- Film poster
- Directed by: Sabu
- Written by: Sabu
- Produced by: Masaya Nakamura
- Starring: Shinichi Tsutsumi Tomorowo Taguchi Diamond Yukai Akaji Maro Ren Osugi
- Cinematography: Shuji Kuriyama
- Edited by: Shinji Tanaka
- Music by: Diamond Yukai; Daisuke Okamoto;
- Production company: Nikkatsu
- Release date: 9 November 1996 (Japan);
- Running time: 88 minutes
- Country: Japan
- Language: Japanese

= Dangan Runner =

Dangan Runner (弾丸ランナー, also known as Non-Stop) is a 1996 Japanese comedy film directed by Sabu about a salaryman, a drug addict and a yakuza member go on a breathless three man chase through the streets of Tokyo, each for their own different reason and fighting own demons.

==Plot==
Beginning with Yasuda, a chronically bullied salaryman due to underachievements and clumsiness, and is mocked by a woman he pines for who she derides him and her husband as well. He decides to rob a bank but forgets the mask disguise so he attempts to shoplift a respiratory mask from a convenience store for a robbery, but when a pack of young woman there point him out to Aizawa, the store clerk, a former rock band singer and later on revealed to be in debt to the yakuza to feed his drug addiction, confronts Yasuda who inadvertently shoots Aizawa in the shoulder, then chases Yasuda fleeing the store to pure adrenaline.

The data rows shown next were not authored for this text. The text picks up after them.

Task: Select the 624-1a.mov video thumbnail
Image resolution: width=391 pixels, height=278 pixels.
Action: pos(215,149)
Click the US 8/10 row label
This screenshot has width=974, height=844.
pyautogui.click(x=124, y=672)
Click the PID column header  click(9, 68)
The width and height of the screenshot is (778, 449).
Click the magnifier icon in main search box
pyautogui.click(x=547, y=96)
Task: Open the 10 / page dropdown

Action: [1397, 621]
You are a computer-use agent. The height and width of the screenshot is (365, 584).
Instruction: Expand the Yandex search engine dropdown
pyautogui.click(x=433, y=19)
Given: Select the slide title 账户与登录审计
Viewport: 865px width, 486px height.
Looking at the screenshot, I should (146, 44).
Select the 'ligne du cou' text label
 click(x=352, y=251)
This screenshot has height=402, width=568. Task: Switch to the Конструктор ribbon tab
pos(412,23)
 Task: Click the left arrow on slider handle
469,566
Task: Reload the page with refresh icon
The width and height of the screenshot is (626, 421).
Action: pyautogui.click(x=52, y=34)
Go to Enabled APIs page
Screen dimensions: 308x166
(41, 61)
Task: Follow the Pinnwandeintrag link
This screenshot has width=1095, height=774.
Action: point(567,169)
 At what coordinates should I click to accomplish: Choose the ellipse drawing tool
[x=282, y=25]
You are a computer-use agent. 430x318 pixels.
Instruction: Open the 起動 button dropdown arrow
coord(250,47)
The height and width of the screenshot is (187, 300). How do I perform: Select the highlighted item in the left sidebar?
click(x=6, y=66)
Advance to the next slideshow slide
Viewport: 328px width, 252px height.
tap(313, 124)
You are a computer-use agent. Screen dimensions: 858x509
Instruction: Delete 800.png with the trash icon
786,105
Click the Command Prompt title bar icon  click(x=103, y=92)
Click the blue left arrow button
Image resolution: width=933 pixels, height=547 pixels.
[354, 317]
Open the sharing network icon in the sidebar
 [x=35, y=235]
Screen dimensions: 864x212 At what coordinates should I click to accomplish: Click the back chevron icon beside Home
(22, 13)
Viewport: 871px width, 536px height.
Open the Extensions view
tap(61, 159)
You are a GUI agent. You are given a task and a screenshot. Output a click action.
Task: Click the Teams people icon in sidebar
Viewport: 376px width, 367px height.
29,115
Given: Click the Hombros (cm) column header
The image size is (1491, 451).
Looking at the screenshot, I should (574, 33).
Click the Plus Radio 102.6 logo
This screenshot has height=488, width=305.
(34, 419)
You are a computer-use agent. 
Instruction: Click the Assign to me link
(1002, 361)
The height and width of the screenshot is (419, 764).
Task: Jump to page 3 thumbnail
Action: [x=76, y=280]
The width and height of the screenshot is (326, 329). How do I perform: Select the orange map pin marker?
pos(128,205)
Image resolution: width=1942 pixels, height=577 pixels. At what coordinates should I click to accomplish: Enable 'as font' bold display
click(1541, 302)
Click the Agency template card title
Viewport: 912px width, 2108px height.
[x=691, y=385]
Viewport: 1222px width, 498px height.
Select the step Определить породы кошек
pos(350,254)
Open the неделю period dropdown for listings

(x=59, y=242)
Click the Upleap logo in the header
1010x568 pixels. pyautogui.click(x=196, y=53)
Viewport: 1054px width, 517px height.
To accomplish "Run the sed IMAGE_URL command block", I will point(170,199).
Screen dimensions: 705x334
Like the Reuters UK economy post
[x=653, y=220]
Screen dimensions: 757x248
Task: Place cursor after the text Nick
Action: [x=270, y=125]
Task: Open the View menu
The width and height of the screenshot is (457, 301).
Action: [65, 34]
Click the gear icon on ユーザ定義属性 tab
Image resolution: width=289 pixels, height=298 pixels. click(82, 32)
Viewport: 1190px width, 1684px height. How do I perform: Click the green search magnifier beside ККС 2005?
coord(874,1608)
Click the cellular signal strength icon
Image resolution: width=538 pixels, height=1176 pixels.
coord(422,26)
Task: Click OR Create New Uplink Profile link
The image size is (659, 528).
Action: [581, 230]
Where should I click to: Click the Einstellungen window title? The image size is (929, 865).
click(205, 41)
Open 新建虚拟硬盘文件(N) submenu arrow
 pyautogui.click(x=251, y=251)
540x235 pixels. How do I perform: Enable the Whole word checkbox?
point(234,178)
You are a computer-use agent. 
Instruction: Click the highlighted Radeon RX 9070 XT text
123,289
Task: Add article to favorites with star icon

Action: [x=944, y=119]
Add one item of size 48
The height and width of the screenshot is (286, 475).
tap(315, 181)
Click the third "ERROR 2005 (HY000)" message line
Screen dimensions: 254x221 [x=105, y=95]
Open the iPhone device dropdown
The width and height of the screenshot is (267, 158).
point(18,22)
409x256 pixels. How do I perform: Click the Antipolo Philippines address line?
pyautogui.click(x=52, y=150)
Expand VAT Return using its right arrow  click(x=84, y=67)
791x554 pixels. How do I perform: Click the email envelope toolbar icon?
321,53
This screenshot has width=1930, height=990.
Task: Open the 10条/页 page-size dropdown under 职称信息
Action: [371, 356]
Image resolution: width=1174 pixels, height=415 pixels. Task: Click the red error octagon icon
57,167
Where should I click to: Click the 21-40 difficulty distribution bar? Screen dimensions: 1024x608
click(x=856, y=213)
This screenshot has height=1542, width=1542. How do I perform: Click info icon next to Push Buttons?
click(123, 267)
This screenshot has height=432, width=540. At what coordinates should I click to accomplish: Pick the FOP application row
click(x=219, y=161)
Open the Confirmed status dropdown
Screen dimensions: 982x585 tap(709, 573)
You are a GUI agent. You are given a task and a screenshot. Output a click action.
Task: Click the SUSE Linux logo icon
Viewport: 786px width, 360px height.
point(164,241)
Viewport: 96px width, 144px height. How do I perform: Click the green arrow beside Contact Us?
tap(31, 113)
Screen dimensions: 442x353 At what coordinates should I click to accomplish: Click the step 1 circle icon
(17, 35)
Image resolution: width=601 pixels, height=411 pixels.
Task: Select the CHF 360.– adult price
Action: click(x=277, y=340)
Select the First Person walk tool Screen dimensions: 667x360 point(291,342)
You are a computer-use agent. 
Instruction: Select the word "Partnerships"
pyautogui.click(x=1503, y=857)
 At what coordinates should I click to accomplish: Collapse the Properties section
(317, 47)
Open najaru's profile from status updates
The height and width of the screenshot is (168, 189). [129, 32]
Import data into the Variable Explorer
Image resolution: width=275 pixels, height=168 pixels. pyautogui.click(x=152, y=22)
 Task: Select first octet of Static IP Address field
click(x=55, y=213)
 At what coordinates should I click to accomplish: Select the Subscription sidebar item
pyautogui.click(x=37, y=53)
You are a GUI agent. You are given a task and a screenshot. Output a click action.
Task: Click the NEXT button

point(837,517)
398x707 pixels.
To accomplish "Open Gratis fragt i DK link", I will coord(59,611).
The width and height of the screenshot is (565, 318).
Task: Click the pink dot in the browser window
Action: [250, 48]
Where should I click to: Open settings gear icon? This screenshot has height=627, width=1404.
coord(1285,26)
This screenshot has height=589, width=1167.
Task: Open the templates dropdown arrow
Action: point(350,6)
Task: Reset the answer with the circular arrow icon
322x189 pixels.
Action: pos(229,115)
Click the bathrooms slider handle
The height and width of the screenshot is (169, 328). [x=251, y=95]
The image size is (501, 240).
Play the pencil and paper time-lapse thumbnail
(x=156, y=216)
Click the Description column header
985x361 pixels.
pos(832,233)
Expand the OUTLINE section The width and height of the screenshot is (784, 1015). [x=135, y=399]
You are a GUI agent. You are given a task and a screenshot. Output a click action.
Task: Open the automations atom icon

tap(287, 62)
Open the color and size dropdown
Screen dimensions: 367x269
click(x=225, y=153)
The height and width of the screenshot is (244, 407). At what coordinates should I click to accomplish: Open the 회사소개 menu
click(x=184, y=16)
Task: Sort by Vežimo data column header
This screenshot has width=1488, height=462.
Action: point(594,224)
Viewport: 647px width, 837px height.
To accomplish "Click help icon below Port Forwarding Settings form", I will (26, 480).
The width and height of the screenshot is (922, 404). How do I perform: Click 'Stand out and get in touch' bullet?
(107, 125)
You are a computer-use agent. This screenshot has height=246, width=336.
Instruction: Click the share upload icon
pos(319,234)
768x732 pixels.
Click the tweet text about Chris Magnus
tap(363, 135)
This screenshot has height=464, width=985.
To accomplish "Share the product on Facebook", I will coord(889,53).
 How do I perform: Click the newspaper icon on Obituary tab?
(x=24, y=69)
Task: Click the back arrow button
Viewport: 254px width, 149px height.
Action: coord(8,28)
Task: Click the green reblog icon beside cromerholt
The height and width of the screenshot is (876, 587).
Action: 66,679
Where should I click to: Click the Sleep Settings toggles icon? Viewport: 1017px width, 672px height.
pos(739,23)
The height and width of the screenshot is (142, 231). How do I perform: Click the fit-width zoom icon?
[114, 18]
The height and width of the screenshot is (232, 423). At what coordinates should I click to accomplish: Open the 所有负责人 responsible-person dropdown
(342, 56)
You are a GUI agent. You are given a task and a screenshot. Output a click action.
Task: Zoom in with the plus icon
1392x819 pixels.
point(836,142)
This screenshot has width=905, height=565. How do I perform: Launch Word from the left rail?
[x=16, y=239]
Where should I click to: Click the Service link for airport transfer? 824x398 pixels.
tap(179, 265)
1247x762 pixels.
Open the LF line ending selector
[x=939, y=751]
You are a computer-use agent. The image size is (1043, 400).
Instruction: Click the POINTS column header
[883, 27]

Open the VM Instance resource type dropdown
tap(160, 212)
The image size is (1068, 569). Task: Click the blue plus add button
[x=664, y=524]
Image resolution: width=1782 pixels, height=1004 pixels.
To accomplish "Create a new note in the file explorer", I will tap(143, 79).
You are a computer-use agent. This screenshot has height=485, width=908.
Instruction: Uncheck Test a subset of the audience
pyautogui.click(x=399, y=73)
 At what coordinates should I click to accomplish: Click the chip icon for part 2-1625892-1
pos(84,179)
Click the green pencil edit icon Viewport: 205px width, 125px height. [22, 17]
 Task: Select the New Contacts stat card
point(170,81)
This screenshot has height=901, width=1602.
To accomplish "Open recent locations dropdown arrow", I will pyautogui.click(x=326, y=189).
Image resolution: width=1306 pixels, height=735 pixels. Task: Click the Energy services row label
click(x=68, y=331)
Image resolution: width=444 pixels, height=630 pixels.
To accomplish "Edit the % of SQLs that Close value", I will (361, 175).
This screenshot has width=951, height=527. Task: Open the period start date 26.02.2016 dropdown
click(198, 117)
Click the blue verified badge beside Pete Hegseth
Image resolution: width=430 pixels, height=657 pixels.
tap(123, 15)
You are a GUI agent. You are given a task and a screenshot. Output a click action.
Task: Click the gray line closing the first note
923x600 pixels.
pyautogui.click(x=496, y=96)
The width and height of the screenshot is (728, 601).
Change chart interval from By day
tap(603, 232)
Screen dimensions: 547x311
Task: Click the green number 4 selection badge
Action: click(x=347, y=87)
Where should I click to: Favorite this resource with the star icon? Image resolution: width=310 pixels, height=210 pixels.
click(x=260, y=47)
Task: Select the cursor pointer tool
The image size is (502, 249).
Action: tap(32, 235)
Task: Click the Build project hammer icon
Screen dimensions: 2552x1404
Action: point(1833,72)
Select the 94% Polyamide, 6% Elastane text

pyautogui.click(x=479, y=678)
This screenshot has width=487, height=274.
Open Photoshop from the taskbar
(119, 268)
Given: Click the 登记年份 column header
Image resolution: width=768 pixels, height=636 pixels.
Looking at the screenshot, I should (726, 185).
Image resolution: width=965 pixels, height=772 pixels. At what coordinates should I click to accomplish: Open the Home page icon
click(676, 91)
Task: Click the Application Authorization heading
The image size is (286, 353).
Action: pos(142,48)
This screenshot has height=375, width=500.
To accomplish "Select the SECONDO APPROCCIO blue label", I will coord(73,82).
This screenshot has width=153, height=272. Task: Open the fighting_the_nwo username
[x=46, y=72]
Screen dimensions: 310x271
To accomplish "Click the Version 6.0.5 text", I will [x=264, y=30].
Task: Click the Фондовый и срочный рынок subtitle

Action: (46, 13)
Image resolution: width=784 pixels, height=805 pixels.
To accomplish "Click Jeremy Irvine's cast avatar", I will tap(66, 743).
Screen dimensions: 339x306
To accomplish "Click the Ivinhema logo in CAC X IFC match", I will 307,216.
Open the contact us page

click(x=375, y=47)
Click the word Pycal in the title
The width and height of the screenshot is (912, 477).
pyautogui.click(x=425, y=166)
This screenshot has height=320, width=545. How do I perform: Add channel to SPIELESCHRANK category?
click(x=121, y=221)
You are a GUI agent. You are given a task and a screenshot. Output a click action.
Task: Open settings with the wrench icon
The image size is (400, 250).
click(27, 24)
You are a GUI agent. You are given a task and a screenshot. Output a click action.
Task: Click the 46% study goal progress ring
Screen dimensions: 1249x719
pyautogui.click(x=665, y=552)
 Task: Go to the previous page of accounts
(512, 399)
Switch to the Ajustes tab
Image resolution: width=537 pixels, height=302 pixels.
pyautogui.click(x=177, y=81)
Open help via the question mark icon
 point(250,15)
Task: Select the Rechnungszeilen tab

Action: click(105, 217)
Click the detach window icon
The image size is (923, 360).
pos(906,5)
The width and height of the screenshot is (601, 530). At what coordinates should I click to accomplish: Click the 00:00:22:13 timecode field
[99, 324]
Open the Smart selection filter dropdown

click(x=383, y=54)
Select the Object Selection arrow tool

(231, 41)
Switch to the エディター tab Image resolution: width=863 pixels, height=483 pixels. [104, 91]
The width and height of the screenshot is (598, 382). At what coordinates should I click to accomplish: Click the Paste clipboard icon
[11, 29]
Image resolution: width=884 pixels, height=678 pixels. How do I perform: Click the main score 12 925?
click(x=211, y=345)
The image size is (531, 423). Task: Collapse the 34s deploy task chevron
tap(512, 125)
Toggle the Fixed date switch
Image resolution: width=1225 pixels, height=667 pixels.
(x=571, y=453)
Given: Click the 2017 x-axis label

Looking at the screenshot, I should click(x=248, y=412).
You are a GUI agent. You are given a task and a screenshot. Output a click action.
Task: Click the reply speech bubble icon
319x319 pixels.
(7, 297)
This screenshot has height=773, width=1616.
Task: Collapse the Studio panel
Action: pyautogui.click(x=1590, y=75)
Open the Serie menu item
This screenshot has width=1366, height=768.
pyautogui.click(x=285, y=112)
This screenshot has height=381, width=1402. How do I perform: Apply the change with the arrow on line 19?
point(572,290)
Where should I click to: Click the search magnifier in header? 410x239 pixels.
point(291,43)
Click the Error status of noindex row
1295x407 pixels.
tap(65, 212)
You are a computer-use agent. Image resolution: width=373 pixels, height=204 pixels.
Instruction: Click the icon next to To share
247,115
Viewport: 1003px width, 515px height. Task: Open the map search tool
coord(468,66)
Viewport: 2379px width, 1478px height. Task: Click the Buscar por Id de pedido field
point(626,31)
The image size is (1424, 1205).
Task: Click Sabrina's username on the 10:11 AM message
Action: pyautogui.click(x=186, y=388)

They bump into Takeda, a low-ranking yakuza chinpira who grabs Yasuda's gun and accidentally discharges it, killing a woman, then he chases the other two. Takeda had contracted an assassin to murder a rival faction's boss but when the assassin carries out the hit, Takeda cowardly turns to the side and the attack kills his boss and the rival Yakuza faction's boss. Takeda is consumed by extreme guilt and joins in running after the two who leads him to the lair of the rival Yakuza faction. Federal enforcement agents arrive to arrest them, with Takeda's faction also arriving, with one Yakuza attempting to fire his gun only to realize it's a fake. They all then indulge in an all-out stabbing orgy that kills all of them.

==Cast==
- Shinichi Tsutsumi as Takeda (yakuza member)
- Tomorowo Taguchi as Yasuda (chronically bullied salaryman)
- Diamond Yukai as Aizawa (drug addict convenience store employee)
- Akaji Maro
- Ren Osugi

==Reception==
===Critical response===
According to critic aggregation site Rotten Tomatoes, it has a critic score of 67% based on nine reviews.